NEGOTIATIONS WITH BUYERS

Before commencing negotiations on the sale of your business, it is important to be completely clear on the outcome you seek.  The most common primary objectives our clients seek from the sale of their businesses are:-

  • Financial - to maximise the amount of money returned from the sale.
  • Timing – many of our clients are looking for a swift no nonsense sale to allow them to meet a specific timescale or deadline (typical reasons for this include emigration, illness, other commitments and lifestyle or financial issues.)  In some circumstances a seller may forgo the highest bid in favour of another party able to proceed more quickly or with a proven track record of no nonsense business acquisition.
  • Emotional/personal – To find a suitable successor who will look after staff and clients.

Negotiations can be conducted in a number of ways.  Some sellers enjoy the thrill of the chase during negotiations, others are more comfortable using the services of a 3rd party agent to allow them to concentrate on financial and commercial objectivity and to avoid making overly emotional decisions.

As a seller, your negotiating style and position will have to take into account the level of demand and interest in your business that your chosen marketing medium generates, as well as how quickly you need to sell.

Clearly you can afford to negotiate on your terms if there are many interested parties and you are not under any great time pressure.  Conversely if there is only one prospective buyer and you need to move quickly then you are much more likely to have to make some concessions on your ideal price and terms.

When negotiating the sale of your business, it is important to keep the following key issues in mind:-

  • Ability of the purchaser to proceed – it is important to establish at an early stage of negotiations that any prospective buyer will actually be able to deliver on any offer.  In particular you need to be sure that they can raise the necessary money for the purchase.  Virtually all buyers will claim that “money is not an issue” but it is crucial that you see some evidence of cash funds, or a letter from a lender offering the necessary funding.
  • Deposits - is the purchaser prepared to show intent by means of a deposit if you accept their offer.
  • Clear “Heads of terms” – when considering offers, to avoid future pitfalls, it is important to make sure that there is a clear understanding between yourself and the prospective purchaser in terms of:-
  • How and when the monies are to be paid?
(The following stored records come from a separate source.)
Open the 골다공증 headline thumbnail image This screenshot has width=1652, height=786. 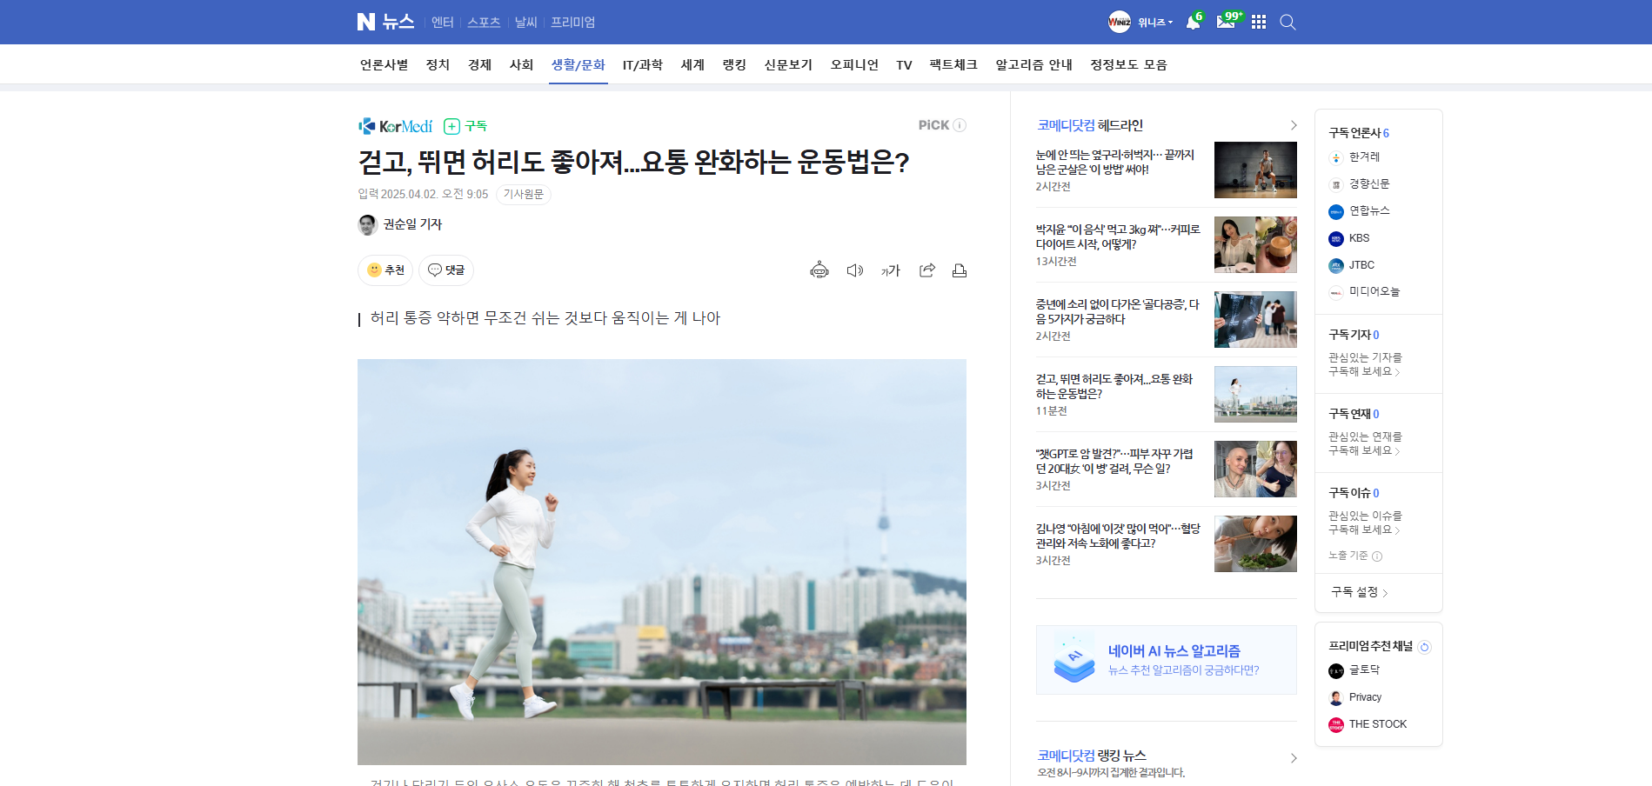tap(1254, 320)
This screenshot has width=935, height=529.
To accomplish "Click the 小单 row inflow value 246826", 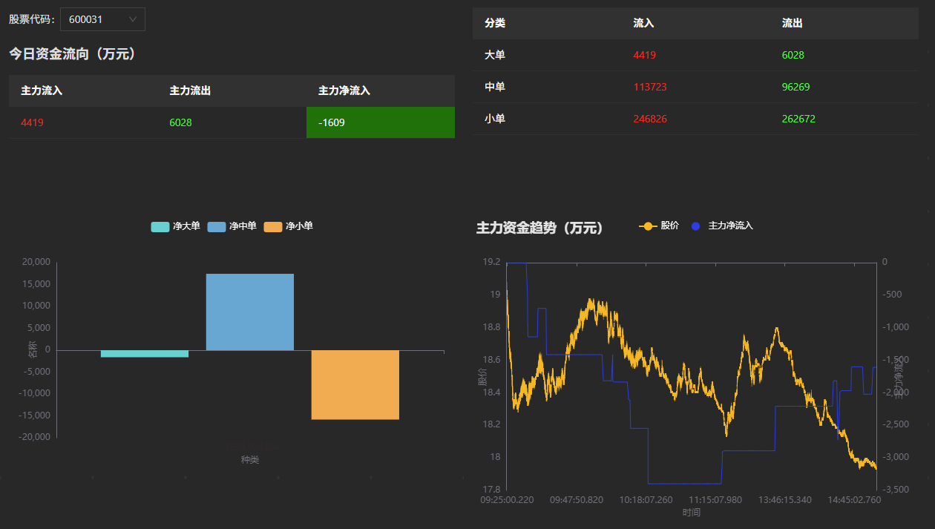I will 650,119.
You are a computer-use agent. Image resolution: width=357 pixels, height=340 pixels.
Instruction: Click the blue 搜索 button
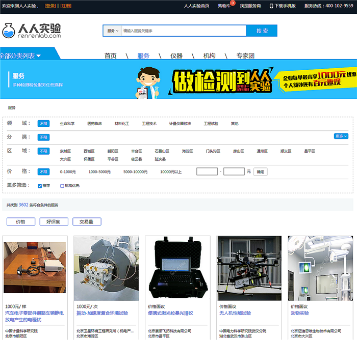point(262,31)
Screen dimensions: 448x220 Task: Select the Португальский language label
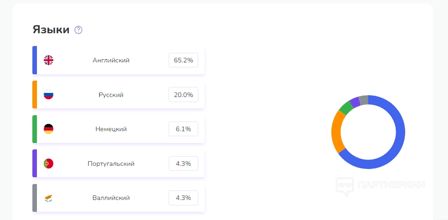point(111,163)
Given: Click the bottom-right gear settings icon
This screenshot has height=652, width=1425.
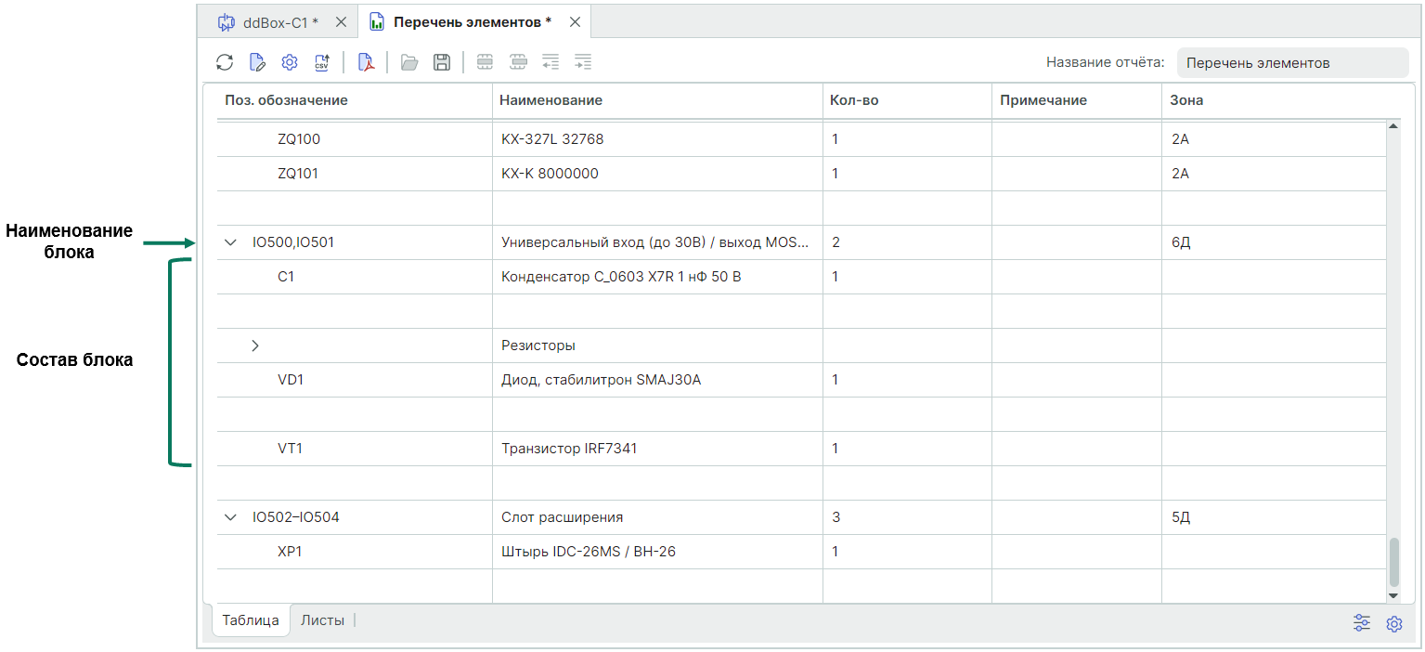Looking at the screenshot, I should point(1393,624).
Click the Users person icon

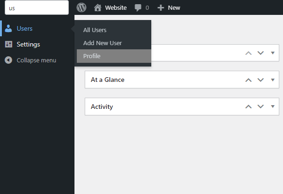(8, 29)
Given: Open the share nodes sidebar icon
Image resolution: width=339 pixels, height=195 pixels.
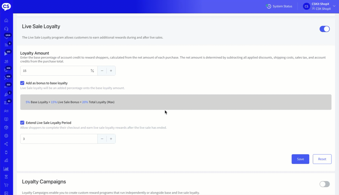Looking at the screenshot, I should (6, 144).
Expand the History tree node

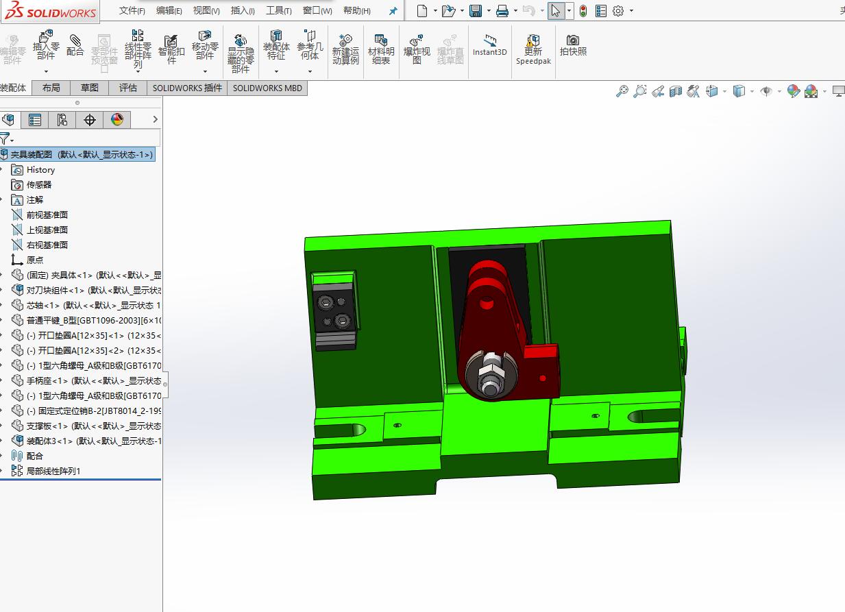(2, 169)
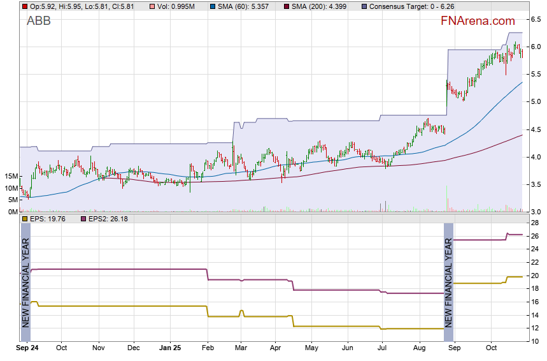Screen dimensions: 547x361
Task: Click the Consensus Target legend swatch
Action: point(364,6)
Is the purchaser offering full cash on completion of the deal or is there to be any element of deferred payment e.g. £200,000 to be paid on completion of the deal and a further £50,000 3 months later.
  • What timescale is the purchaser proposing to complete on their offer? Are you prepared to grant them exclusivity during this period (e.g. will you cease speaking to other buyers).
  • How will stock be valued and paid for?
  • Will the purchaser be buying the shares of your business or the assets only?
  • In an asset sale, will the purchaser be buying the assets in their own name or in the name of a limited company?
  • Which party will pay for legal costs (including landlord’s agents and solicitor's costs for leasehold properties with 3rd party landlords?

This is a complex area and this list of considerations if far from exhaustive, but it is designed to give sellers a feel for the elements of their sale which they need to consider carefully before accepting an offer.

Failure to tie down the basic details of a business sale at an early stage can lead to significant wasted time, wasted money (solicitor's and accountant’s fees), stress, angst between buyer and seller and in many cases may necessitate a renegotiation or remarketing of the business to alternative buyers.  If in doubt, seek professional advice.  Proactively investing in appropriate advice at an early stage should save you money over the course of your sale.